Task item A =>
List each rating category in the Shopgirl review along with the score it gives.
Task item B =>
Write the next part of the Shopgirl review, picking up after its final sentence.

Shopgirl—Buena Vista

Video: 4
Audio: 3
Extras: 3

Mirabelle’s life is about as humdrum as the dress gloves she sells behind the counter at Saks Fifth Avenue are anachronistic. Beautifully portrayed by Claire Danes, Mirabelle wanders through her existence, not quite certain whether she even deserves to find happiness. Of course, she does, and it comes in the form of a rich entrepreneur (Steve Martin), although his plans for the future aren’t as grandiose as hers.

Based on Martin’s popular novella of the same name, Shopgirl is a bittersweet but slightly off-kilter romance, with the author/screenwriter treading over the same charming-older-man ground that Bill Murray plied in Lost in Translation. Jason Schwartzman provides the off-kilter dimension, playing a more age-appropriate but appallingly inept suitor. Lacking a condom at a critical moment, Schwartzman’s Jeremy suggests substituting a Jiffy sandwich bag, before scurrying to get the real thing from Mirabelle’s next-door neighbor.

All three performances are truly inspired, with Danes’ turn as the introspective L.A. outsider particularly memorable. She says more with her expressions than with all of her lines of dialogue combined. Together with a pitch-perfect score by Barrington Pheloung, Shopgirl has a timeless, classical quality about it—a Breakfast at Tiffany’s for the 21st century. If there’s any problem with the film, it’s an unnecessary and distracting narration by Martin.

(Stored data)
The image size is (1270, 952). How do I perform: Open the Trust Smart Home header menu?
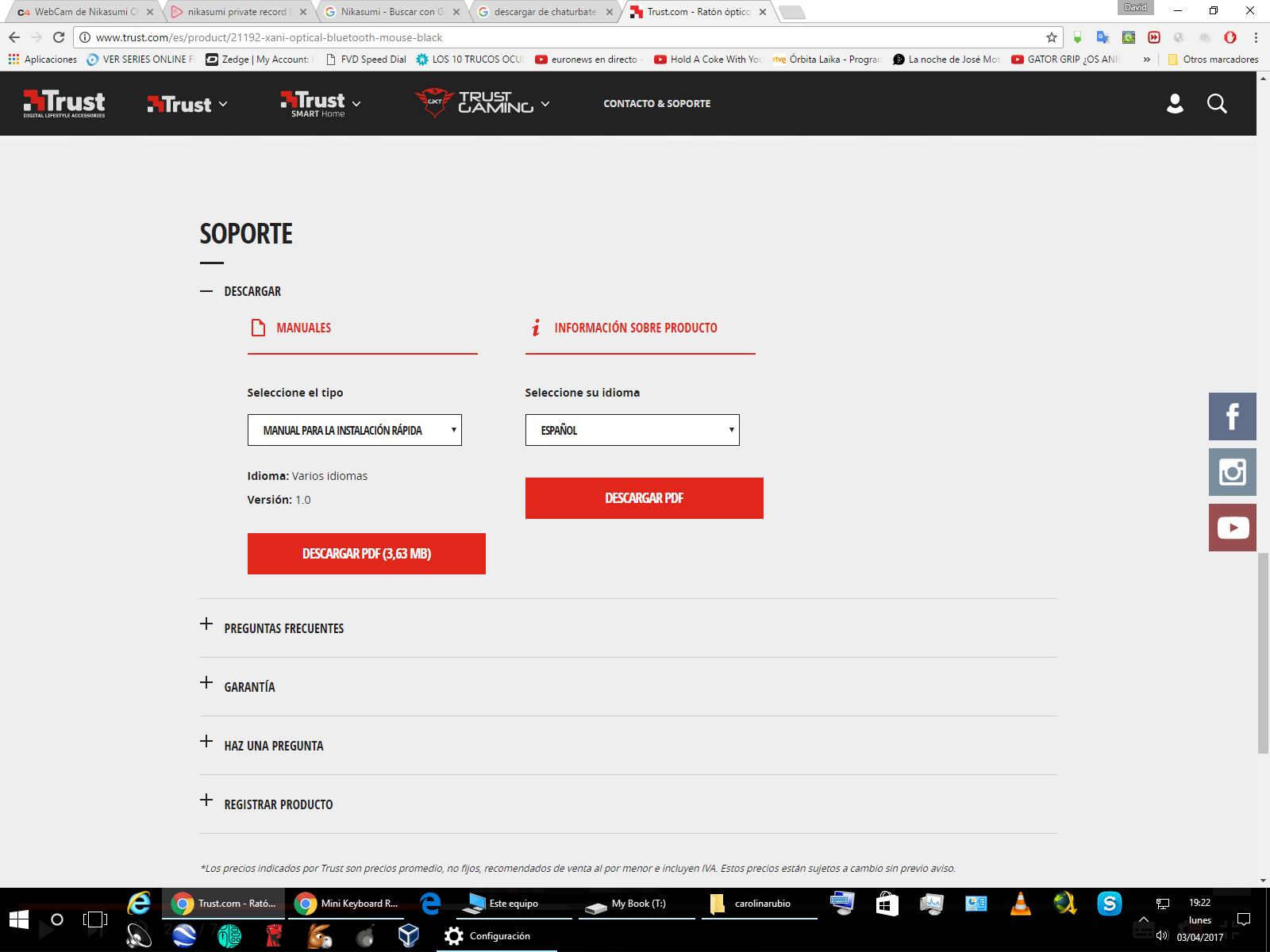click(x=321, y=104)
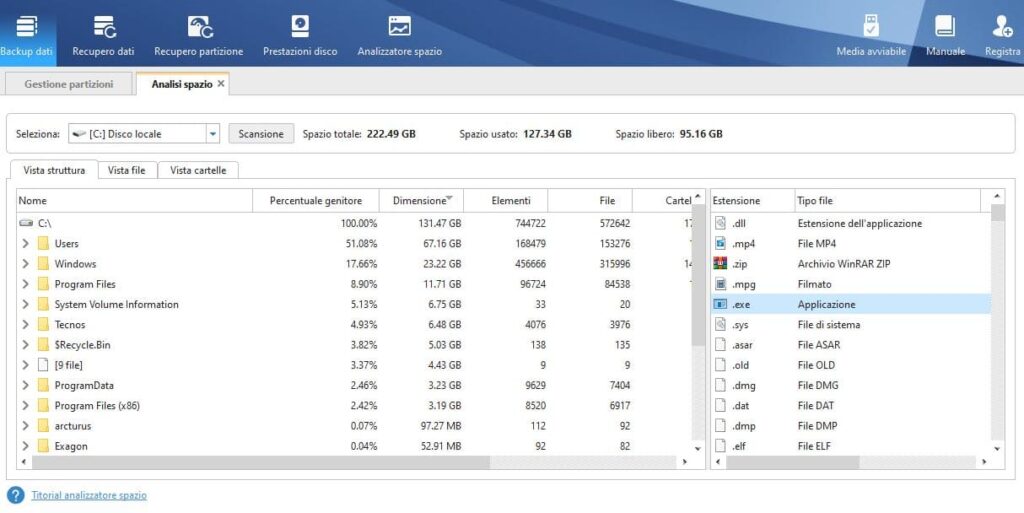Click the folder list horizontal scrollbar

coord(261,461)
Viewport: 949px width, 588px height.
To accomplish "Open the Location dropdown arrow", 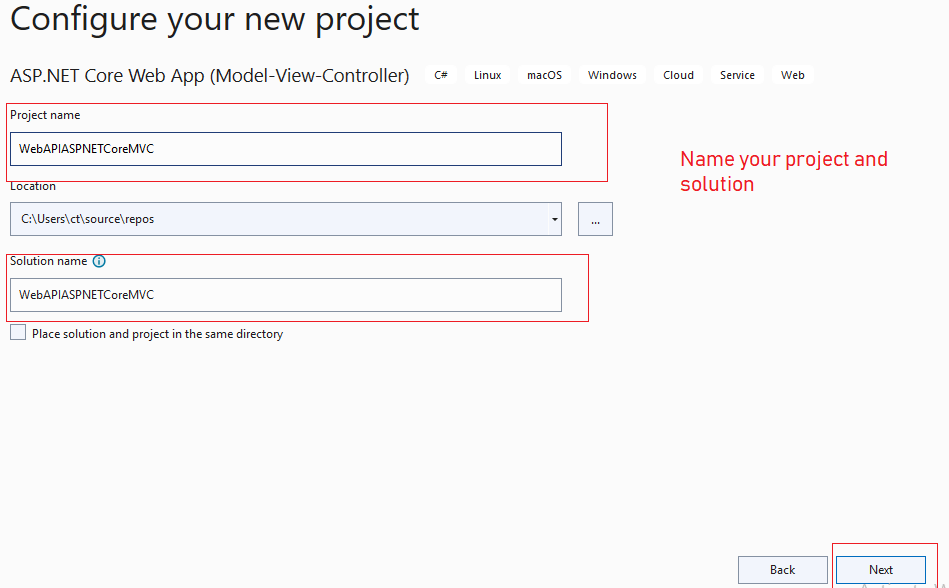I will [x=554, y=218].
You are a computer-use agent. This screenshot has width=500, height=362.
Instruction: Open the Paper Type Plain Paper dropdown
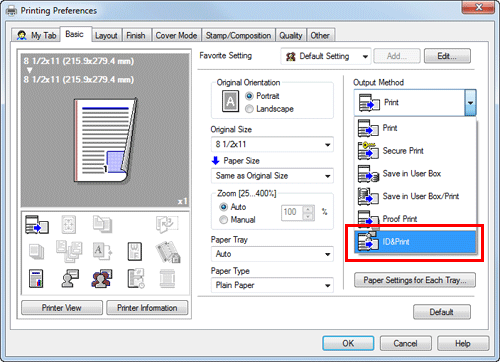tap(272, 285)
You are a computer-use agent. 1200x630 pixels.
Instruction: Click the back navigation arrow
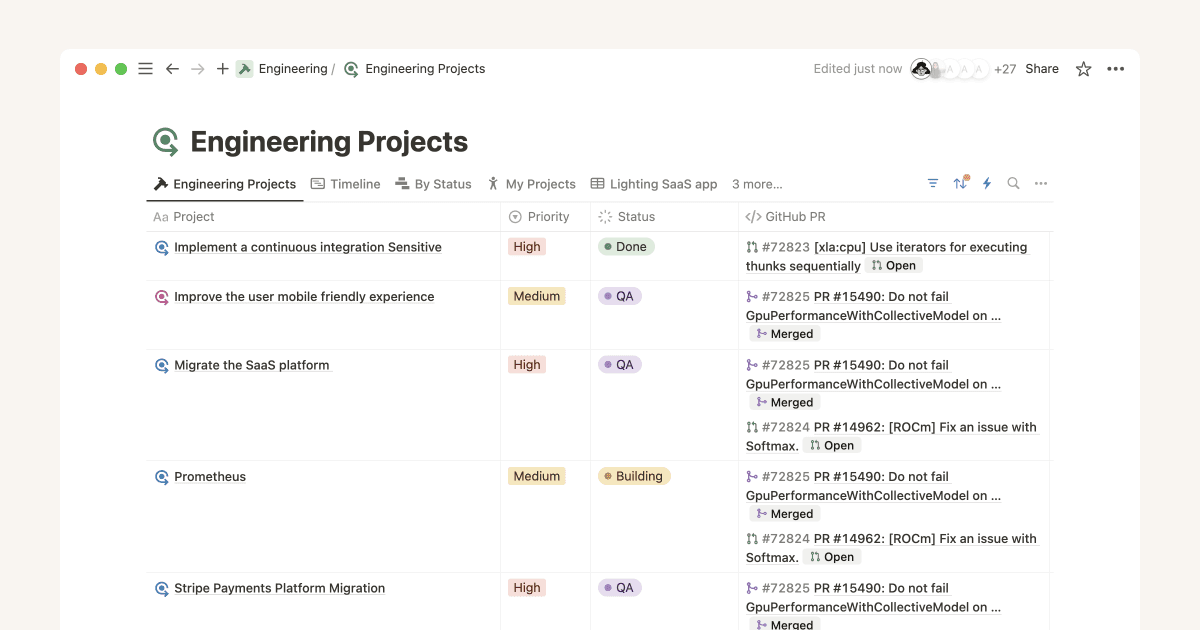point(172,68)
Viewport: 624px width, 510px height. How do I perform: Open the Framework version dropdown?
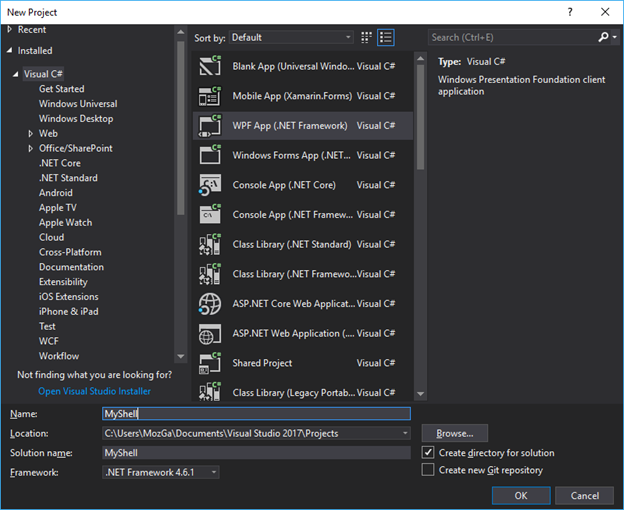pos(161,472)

Reply A =>
Video: 4
Audio: 3
Extras: 3

Reply B =>
The movie was shot with an emphasis on colors—blues and grays signaling Mirabelle’s early doldrums, bright primary colors and sun-drenched exteriors as she spreads her wings—and they’re all pleasingly showcased in this 2.35:1 anamorphic presentation. The Dolby Digital 5.1 soundtrack is subtle but always clear as it delivers even the most quiet lines of dialogue.

Supplements are thin but good. A fairly standard making-of runs 21 minutes and covers the film’s genesis and the adaptation of the novella. Martin is present but adds little beyond his raves about his costars. Far superior is a commentary track by director Anand Tucker, who gets into the inner workings of the characters and calls Shopgirl one of the best scripts he’s read. There are also two deleted scenes, one of which could easily have made it into the finished film.

You’ll find that you don’t so much watch this movie as let it wash over you. The music and performances will leave an impression as surely as waves crashing on a beach. It’s to be enjoyed like a glass of wine, preferably one of those fancy maroon ones.